** WRITTEN REQUEST **
Give every line of the entries from the one containing "1200x540 pixels. Task: Close" down to the one containing "point(287,341)" as a numbered list, leaving out blank lines.

Collected data:
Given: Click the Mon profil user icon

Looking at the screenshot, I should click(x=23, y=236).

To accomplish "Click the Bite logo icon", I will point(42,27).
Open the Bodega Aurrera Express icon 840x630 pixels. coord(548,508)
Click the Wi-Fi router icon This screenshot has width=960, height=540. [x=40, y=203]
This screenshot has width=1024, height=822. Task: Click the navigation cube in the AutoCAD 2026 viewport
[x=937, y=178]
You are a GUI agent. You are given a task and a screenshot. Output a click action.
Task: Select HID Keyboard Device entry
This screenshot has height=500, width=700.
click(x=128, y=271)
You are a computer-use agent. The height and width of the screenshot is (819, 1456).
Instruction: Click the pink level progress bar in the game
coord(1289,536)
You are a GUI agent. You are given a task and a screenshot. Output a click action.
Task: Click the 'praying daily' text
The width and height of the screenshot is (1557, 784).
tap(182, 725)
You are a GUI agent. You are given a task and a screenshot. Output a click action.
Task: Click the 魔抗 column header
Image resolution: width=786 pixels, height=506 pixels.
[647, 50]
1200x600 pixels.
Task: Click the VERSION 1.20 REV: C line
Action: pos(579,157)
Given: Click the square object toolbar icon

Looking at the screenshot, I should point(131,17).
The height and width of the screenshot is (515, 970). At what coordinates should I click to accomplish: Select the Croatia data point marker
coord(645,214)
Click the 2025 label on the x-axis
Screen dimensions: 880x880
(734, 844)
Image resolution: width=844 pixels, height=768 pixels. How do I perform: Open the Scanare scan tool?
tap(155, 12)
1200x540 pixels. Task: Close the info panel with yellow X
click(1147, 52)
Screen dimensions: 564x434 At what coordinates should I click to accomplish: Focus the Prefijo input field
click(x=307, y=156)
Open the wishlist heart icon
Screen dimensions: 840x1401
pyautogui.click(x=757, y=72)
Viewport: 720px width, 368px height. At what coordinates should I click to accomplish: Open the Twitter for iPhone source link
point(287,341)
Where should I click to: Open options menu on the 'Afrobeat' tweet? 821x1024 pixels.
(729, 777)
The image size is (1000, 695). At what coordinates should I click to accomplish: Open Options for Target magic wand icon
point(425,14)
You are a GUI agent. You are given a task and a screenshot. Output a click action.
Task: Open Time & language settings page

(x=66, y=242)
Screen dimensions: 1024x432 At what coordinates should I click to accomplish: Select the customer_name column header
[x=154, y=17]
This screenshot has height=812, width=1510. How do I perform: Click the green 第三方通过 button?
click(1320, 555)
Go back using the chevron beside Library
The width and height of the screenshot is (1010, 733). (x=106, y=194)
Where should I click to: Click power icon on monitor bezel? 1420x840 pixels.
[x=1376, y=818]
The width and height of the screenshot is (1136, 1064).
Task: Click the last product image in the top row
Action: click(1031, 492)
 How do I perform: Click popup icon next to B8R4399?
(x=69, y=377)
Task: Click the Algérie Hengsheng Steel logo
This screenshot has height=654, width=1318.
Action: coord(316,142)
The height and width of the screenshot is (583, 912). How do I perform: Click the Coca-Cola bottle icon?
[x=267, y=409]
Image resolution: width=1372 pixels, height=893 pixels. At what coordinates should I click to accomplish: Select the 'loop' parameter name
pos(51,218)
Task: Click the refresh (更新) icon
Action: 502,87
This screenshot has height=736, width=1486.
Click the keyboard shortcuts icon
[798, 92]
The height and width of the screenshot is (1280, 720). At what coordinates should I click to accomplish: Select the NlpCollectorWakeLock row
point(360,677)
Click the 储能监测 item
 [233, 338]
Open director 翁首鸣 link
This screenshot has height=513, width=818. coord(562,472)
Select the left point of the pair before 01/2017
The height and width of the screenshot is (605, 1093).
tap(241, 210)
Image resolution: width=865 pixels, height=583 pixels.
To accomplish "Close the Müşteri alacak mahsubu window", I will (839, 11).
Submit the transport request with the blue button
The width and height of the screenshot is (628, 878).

** RESULT BELOW **
1. 1200x540 pixels. Task: Close the info panel with yellow X
2. click(1147, 52)
3. Screen dimensions: 564x434 At what coordinates should I click to accomplish: Focus the Prefijo input field
4. click(x=307, y=156)
5. Open the wishlist heart icon
6. Screen dimensions: 840x1401
7. pyautogui.click(x=757, y=72)
8. Viewport: 720px width, 368px height. At what coordinates should I click to accomplish: Open the Twitter for iPhone source link
9. point(287,341)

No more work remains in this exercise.